◆ Texto fornecido ◆
---
O desinteresse político da sociedade e o terrorismo eleitoral da ultradireita no Chile
A eleição chilena chega na sua reta final em situação de empate entre Gabriel Boric/Frente Ampla e José Kast/Partido Republicano. Uma eleição disputadíssima, das mais acirradas da história recente do Chile. Uma disputa voto a voto em cada cidade, em cada palmo do país.
Este acirramento, entretanto, não se reflete em engajamento político de massas e tampouco é visível na engrenagem social do dia a dia.
Isso se explica, em grande medida, pela baixa participação da cidadania chilena nas eleições, fenômeno que se acentuou sobremaneira a partir de 2012 com o fim do voto obrigatório.
Nas últimas eleições, a abstenção tem sido superior ao comparecimento às urnas – em média, apenas cerca de 47% dos chilenos votam. O plebiscito para decidir a realização da Assembleia Constituinte, ocorrido em 2020, teve leve aumento da participação eleitoral, atingindo 51%.
---
◆ Dados para análise ◆
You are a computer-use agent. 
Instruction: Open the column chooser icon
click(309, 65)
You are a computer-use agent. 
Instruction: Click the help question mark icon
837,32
---
◆ Instruções da tarefa ◆
Devolva por inteiro o texto sobre a eleição no Chile, palavra por palavra. O material é independente do texto sobre a eleição no Chile.

◆ Resultado do exercício ◆
O desinteresse político da sociedade e o terrorismo eleitoral da ultradireita no Chile
A eleição chilena chega na sua reta final em situação de empate entre Gabriel Boric/Frente Ampla e José Kast/Partido Republicano. Uma eleição disputadíssima, das mais acirradas da história recente do Chile. Uma disputa voto a voto em cada cidade, em cada palmo do país.
Este acirramento, entretanto, não se reflete em engajamento político de massas e tampouco é visível na engrenagem social do dia a dia.
Isso se explica, em grande medida, pela baixa participação da cidadania chilena nas eleições, fenômeno que se acentuou sobremaneira a partir de 2012 com o fim do voto obrigatório.
Nas últimas eleições, a abstenção tem sido superior ao comparecimento às urnas – em média, apenas cerca de 47% dos chilenos votam. O plebiscito para decidir a realização da Assembleia Constituinte, ocorrido em 2020, teve leve aumento da participação eleitoral, atingindo 51%.